There are many reasons to think, mechanistically, that aspirin (acetylsalicylic acid) should come out "net positive" in its effects on human health. But, even some of the "prostaglandins", for example, can be important in endothelial function and health (in a positive way).
I will note that I haven't kept up with this topic much in at least 5 or so years, but, I can point to a couple of sources with some analysis / discussion that should be of use to most, I think:
I specifically remember concerns roughly 10+ years ago that some of the expected net benefits might, in fact, actually be net harms in the broader population - particularly for other NSAIDs (non-steroidal anti-inflammatory drugs), but, even, at some point not long thereafter, for "aspirin" as well.
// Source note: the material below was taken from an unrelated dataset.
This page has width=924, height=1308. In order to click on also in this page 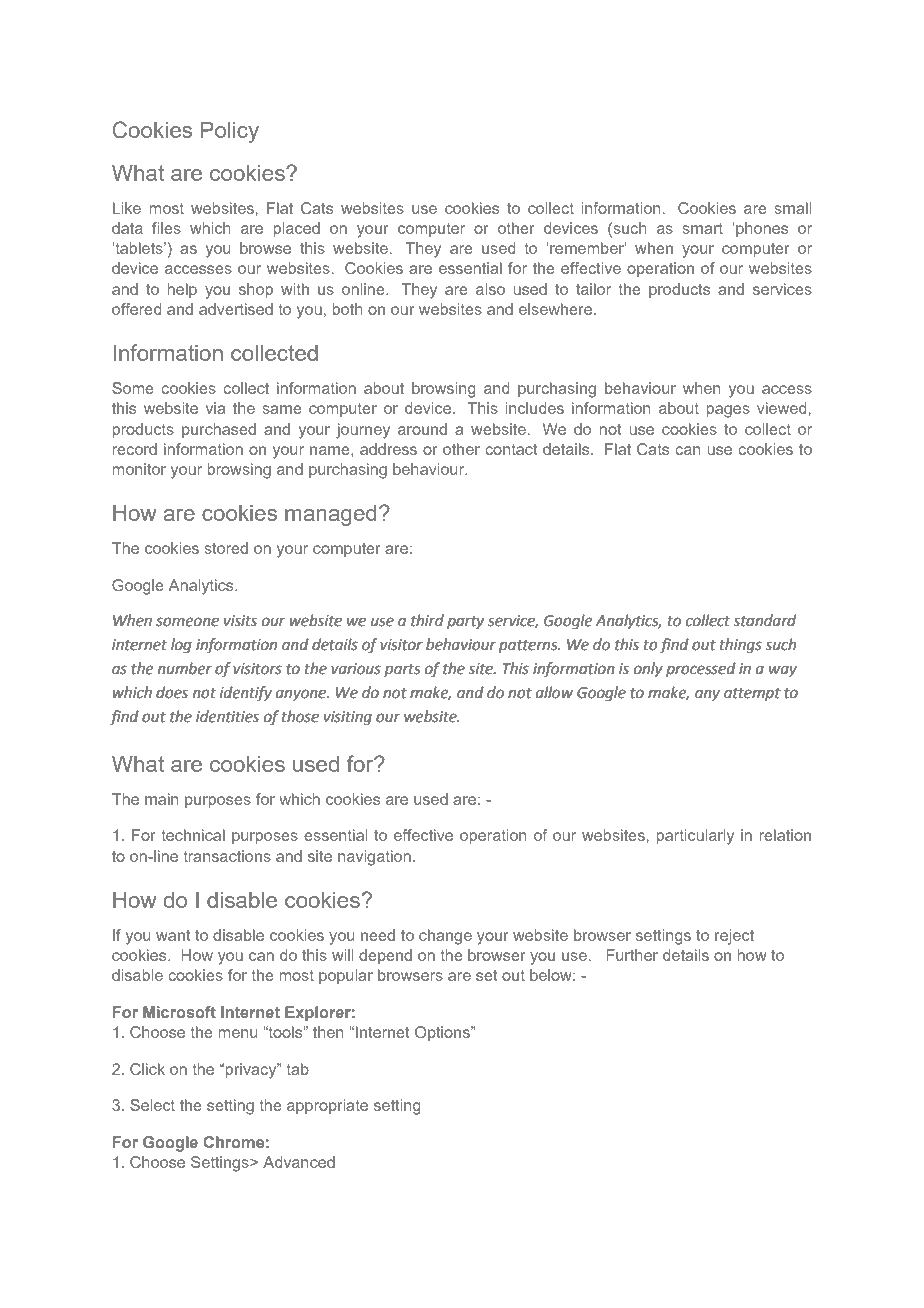, I will do `click(490, 289)`.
I may dig out that info if I get a chance to try to refresh, myself, and will comment again if / when I do.
I always think of Lewis Black's bit on this, though (while pointing out that this is the nature of science and its best to go with the best info available at any time, generally, IMO):
this is my napkin math read as well, but aspirin is an inhibitor of both COX-1 and 2 with somewhat higher affinity for the former. this leaves you messing with something else that's important for regulating platelets, your gut, etc. even selective inhibitors of the latter aren't out of the woods yet. there's some literature that's starting to suggest COX-2 may be at least somewhat constitutive in some tissues (endothelium, hence coronary vasospasm) even if it's also mostly inducible.
not sure why no one has tried developing a prostaglandin e2 inhibitor instead. going further downstream might be safer.
> Currently, a number of randomised trials which test aspirin and mortality are in progress. These focus upon the common cancers: colon, breast, prostate and one in lung cancer. One of these trials, based upon 3021 selected patients in remission from a HER2-negative breast cancer, has already reported [31]. This trial was ended prematurely because aspirin was associated with a possible increase of about 25% in deaths.
Classic baby/bathwater disposal problem. There are plenty of medicines that are beneficial for some applications but harmful for others. Maybe all of them, to some extent? That's why the authors wrote dozens of other sentences in that article.